Is the electorate adequately schooled in politics to force upon the politicians this time around, the understanding that power is not their right but a privilege we bestow? Are we sober enough to refuse to give the winning party an advantage that renders the Opposition virtually ineffective? In other words: Did we learn anything from ’79 to ’84 when we had to kill the bills of “the strongest government in the world” and when misbehaviour in public office was just short of daily soap operas? Did the ’89 to ‘94 period when NCB was the current account of one Dr. Rolla and when parliamentary exercises were shams improve our reasoning in politics? Or will this be silly season all over again?



A test of courage



This election will demonstrate whether we are enlightened and courageous enough to demand that the parties discard the non-performing politicians for the good of the country and replace them with bright, hard working and committed people. Will we say to Eustace that rejection of spent “shells” is not enough; his rookies must be quality material. And will we tell the Comrade that the jokers and dismal failures in his pack must be put out to pasture without the pension? To give them one cent more of the people’s money is nothing but encouraging fraud and parasitism, the de facto enforcement of the “greedy bill” in disguise.

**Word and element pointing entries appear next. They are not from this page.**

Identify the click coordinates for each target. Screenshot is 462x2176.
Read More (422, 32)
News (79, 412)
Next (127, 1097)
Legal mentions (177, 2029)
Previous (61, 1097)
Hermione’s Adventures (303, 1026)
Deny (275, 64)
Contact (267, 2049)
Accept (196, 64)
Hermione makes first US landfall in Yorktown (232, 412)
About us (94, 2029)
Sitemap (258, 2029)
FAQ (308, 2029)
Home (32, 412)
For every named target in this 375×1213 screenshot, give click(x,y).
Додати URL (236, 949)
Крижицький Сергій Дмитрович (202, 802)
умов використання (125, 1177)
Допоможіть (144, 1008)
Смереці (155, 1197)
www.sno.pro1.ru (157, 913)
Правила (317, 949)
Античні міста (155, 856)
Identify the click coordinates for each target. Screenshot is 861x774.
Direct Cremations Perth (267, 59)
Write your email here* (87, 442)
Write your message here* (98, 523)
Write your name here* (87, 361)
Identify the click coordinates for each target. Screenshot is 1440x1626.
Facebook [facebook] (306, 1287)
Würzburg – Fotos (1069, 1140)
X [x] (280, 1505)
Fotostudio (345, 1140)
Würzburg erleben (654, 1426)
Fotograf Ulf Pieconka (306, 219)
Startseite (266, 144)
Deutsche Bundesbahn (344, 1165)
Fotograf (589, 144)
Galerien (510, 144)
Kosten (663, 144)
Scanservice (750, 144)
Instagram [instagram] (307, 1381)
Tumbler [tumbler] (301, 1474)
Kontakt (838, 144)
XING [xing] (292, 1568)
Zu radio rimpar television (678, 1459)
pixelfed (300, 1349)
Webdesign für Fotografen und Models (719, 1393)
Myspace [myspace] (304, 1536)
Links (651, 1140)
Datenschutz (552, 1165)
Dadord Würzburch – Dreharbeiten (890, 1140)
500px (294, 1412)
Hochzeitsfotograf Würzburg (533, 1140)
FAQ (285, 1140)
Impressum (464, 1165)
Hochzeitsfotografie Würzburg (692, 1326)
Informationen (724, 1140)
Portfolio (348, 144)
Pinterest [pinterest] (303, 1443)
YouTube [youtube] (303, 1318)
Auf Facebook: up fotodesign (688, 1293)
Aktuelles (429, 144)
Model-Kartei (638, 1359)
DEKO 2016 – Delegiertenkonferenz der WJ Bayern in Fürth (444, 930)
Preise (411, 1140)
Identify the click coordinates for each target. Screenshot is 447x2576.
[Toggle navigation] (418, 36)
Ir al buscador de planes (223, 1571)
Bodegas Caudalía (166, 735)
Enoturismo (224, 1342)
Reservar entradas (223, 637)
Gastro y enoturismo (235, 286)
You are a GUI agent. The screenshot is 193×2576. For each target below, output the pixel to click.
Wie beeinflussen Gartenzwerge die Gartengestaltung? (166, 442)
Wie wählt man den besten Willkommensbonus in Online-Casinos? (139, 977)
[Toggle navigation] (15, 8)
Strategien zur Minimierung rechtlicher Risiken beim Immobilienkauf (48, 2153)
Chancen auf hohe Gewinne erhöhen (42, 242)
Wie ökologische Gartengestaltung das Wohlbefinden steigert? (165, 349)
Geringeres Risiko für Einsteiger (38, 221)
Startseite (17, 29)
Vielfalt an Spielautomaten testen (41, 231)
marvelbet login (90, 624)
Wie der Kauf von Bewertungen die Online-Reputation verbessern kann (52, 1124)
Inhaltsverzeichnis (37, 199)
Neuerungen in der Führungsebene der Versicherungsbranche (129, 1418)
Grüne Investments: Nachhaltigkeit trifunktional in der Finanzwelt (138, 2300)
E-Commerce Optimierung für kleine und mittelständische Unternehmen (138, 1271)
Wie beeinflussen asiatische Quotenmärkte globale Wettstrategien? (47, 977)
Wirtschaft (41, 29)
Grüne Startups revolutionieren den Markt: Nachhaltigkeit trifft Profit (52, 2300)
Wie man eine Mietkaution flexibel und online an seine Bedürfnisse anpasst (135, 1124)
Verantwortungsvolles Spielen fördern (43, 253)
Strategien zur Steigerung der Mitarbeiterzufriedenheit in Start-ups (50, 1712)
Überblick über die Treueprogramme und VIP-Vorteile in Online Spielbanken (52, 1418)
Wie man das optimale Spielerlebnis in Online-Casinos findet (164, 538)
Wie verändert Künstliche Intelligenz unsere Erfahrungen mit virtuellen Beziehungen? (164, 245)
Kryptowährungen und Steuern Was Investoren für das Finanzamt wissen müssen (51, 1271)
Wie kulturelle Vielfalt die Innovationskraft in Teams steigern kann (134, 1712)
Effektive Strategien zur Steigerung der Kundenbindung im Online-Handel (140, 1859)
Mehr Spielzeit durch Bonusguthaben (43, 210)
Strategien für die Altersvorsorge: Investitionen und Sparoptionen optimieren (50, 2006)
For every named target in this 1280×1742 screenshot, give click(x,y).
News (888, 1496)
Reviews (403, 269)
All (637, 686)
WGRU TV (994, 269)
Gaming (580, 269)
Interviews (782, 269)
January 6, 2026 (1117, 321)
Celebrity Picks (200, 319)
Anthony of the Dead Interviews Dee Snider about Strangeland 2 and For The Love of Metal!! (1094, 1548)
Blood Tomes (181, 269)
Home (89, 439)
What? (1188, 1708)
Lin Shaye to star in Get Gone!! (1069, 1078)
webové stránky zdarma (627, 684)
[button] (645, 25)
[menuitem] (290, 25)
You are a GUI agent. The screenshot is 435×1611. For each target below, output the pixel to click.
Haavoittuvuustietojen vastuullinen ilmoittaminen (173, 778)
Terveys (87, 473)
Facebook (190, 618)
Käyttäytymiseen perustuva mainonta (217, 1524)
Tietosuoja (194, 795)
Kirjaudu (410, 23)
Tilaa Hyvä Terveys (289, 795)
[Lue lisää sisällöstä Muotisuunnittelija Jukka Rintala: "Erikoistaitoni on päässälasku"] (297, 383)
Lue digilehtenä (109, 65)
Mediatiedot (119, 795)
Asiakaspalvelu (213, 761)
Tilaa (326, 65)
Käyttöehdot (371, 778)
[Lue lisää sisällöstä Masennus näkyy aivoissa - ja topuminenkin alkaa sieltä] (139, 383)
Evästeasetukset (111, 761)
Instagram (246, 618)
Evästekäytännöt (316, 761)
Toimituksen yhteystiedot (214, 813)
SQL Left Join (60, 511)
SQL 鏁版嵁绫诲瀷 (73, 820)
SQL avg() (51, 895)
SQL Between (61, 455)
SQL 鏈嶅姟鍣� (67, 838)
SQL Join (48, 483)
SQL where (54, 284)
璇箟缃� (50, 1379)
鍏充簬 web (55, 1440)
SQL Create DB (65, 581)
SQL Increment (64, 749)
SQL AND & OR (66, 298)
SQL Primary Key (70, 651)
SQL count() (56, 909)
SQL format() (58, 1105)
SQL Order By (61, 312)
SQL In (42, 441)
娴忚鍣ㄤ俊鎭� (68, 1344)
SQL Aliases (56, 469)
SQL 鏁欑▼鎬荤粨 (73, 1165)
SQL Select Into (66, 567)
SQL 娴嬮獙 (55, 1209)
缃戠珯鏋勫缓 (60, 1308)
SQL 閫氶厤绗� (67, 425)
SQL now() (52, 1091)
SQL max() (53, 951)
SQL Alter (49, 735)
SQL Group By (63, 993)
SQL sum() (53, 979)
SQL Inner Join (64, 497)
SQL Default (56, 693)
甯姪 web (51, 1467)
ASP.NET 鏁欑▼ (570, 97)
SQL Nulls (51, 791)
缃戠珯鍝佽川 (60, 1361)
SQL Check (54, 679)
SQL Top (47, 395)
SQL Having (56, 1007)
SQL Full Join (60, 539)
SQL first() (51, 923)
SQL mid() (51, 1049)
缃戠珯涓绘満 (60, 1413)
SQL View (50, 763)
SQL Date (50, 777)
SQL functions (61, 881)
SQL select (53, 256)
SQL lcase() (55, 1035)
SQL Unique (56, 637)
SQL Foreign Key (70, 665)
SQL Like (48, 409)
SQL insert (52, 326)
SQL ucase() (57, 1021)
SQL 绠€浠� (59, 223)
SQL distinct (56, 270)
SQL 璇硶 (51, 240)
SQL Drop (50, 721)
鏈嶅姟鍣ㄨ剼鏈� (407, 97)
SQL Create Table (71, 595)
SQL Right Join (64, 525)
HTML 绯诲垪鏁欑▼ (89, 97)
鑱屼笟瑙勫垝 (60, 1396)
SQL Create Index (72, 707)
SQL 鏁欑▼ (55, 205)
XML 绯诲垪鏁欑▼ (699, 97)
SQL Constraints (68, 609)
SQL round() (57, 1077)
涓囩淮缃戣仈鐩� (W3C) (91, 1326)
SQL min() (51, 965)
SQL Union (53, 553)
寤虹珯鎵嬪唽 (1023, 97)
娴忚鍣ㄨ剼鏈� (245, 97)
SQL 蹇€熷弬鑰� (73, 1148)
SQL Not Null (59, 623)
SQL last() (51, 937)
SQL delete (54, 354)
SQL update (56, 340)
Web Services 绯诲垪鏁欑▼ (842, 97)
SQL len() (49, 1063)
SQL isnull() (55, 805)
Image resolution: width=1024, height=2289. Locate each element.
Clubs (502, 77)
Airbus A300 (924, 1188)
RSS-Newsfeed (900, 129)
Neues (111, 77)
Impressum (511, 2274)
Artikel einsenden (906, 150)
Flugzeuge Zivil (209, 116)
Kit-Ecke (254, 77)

Do we understand democracy enough to reject ignoble political conduct thereby demanding that there be no finger pointing irrespective of how perfect the finger? That the rocket launchers of the parties be loaded with warheads on the issues and not the hemlock of personal hate and character assassination? Are we sufficiently intelligent to see things through the crystals of honesty and objectivity and not the jaundiced eyes of party position and so vote for progress, truth and justice? Are we big enough to vote for our nation’s future or we will succumb again to “breadfruit mentality” confirming that after more than half a century of universal adult suffrage we are still politically “untutored and uncultured?”

Will this election show that the Tsars of our parties can still adorn a broomstick in party robes and have us vote for a numskull, the leader’s decorated mannequin, and that the leader can give power to his chosen friend whether in government or opposition and come and “tek it back” when he so desires? Or will it confirm that we have dispensed with the old foolishness of political messiahs? Will we now stand and say no man can command our franchise and who governs in this country was never and will never be bargained during a beach stroll in Grenada?



Who will we elect?



Will this election bring to power leaders who put SVG first and not the USA and what George Bush wants, who would seek to safeguard our sovereignty? Will we this time elect people who understand that SVG is a member as opposed to a subject of the OECS and therefore no education bill can be designed for us in St. Lucia?

Will this be yet another time when we elect people to bankrupt the country and then give them a golden handshake by way of magnanimous sums in gratuity and pension? Is this an exercise that will make us the masters finally or will we remain subjects? Are we mature enough to accept the results of this election and therefore ignore calls to make the country “ungovernable” if the party of our personal choice loses? Will we be reasonable and fair enough to say I supported Eustace but Ralph won or I am ULP but the people say Arhnim should run things and the voice of the people is the voice of God? We must show that we can see beyond NDP and ULP, that we understand that Ralph and Arhnim are but men, yes they might issue tickets on the gravy train, but that is only because we allow them to, they don’t own SVG.

What I am saying is that will this election show that we are serious in putting country first, second and always? Yes, this is the mother of all elections, because the future of this country is at stake. If our nationhood is going to be more than the mere symbolism of a flag and anthem then we must reject those pretenders with their constitution of filth, laziness, spinelessness, corruption, selfishness, divisiveness, greed and empty arrogance. Less we forget, whoever wins will have to captain this nation through the titanic waters of globalisation among a million other challenges. I pray we pass the test.